Republicans to grill FBI chief Wray as he meets behind closed doors with House intel panel
One area of planned inquiry is determining when the FBI learned that a Hillary Clinton-supporting PR executive had fed Trump dirt to the Steele dossier, information that was concealed from Congress.
FBI Director Chris Wray is meeting behind closed doors Tuesday with the House Intelligence Committee amidst a tumultuous time for the nation's premier law enforcement agency, and some lawmakers are making clear they want answers to tough questions.
Rep. Devin Nunes (R-Calif.), the panel's former chairman and its current ranking member, sent a pointed letter to Wray on Monday outlining the topics minority Republicans want to discuss, including how many informants the FBI was using in connection with the Jan. 6 Capitol riots and why the FBI raided the home of conservative journalist James O'Keefe.
Nunes' letter also makes clear there will be questions about Special Counsel John Durham's ongoing investigation into the now-discredited TrumpRussia collusion allegations.
Durham recently secured a grand jury indictment against the primary source for Christopher Steele's dossier, used to secure FISA warrants to spy on the Trump campaign. The charges accused Igor Danchenko of lying five times to FBI agents about where he got information he gave Steele to put in the dossier.
The court filing included a bombshell revelation that some of the information in Steele's dossier came from a Hillary Clinton-supporting PR executive named Charles Dolan Jr.

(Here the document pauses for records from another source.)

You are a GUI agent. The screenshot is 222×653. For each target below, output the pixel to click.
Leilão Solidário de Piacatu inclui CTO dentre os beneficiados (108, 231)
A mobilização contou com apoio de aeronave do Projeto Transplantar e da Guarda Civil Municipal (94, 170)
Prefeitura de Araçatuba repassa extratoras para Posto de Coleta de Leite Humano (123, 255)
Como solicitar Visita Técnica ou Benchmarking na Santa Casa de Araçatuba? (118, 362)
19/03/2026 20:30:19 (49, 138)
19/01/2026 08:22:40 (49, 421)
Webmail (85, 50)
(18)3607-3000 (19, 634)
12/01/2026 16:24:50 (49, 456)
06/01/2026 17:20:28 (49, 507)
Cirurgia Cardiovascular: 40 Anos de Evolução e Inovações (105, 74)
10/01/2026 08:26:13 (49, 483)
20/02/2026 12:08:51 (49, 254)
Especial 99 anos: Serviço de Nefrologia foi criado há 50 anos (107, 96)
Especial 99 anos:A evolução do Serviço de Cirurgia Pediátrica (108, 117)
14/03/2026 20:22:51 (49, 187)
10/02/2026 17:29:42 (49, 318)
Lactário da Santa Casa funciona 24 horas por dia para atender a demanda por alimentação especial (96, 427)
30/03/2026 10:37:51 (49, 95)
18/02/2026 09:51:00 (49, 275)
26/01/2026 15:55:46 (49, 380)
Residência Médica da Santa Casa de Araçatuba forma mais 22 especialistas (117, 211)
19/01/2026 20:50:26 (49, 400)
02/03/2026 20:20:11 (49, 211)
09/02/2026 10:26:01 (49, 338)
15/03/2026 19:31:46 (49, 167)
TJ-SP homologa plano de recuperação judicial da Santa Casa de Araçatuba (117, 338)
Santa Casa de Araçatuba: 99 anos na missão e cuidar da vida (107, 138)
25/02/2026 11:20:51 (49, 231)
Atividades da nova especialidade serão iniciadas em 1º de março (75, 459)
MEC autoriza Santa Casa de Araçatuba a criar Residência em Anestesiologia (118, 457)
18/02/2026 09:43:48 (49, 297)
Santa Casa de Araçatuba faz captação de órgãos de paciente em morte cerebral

It's been known for some time now that Steele's dossier was funded by Clinton's campaign, managed by her law firm and its unsubstantiated allegations spread by her campaign apparatus to the FBI and news media.
But the revelation that Dolan, a volunteer for her campaign, provided information to Danchenko that was treated as intelligence inside the Steele dossier roiled Washington, in part because congressional investigators were never told of the connection during their earlier Russia collusion probes, according to Nunes' former chief investigator, Kash Patel.
"Devin and I ran an investigation where we thought, and we said publicly, that the FBI and the DOJ ... are not providing Congress with the documentation," Patel told Just the News last week in an interview with the John Solomon Reports podcast. "We subpoenaed lawfully, they defied congressional subpoenas, and we felt we only got 60-70% of the actual information and they blocked the rest with their deep-state cronies because they were embarrassed of the actions of the select few in the FBI and DOJ.
"Fast forward to John Durham. Here's the thing, John, I had never heard — me, Kash Patel, lead Russiagate investigator — had never, ever heard of the name Charles Dolan until John Durham indicted Danchenko."
Beyond the Durham-Danchenko-Dolan intrigue, Republicans were preparing to press Wray on a variety of other matters. Here are some of the topics Nunes identified in his letter:
- The FBI's assessments of Ukrainian businessman Konstantin Kilimnik, who has been indicted in the Russia case and portrayed in some reports as a Russian spy (which he denies) but was granted extensive access as an intelligence source at the U.S. embassy in Ukraine during the Obama-Biden years.
- Reforms needed to prevent FBI investigations from aiding and abetting political misinformation campaigns, such as occurred in the Russia collusion probeFBI's handling of confidential human sources, including whether such informants were employed during the Jan. 6 Capitol riot.
- Systemic problems identified by DOJ's chief watchdog in the bureau's execution of Foreign Intelligence Surveillance Act (FISA) warrants.
- The latest counterintelligence threats associated with China.
- The FBI's "use of National Intelligence Program (NIP) funding and personnel for domestic activities unrelated to the conduct of foreign intelligence, and the impact this has had on FBI's duty to combat threats from China and other foreign adversaries."
- Whether the FBI has used any NIP-funded personnel or capabilities in relation to Attorney General Merrick Garland's Oct. 4 memorandum concerning alleged threats to public school boards and other personnel.
- The FBI's recent raids on the homes of reporters associated with Project Veritas, including media leaks associated with those raids, and the FBI's commitment to preserving First Amendment protections. (The ACLU over the weekend said it was deeply troubled by the FBI's precedent in that case involving O'Keefe.)
Nunes said he gave the topics in advance to the FBI chief "to ensure you were adequately prepared to fully answer our questions" because "Committee Republicans have a responsibility to obtain full answers to these questions."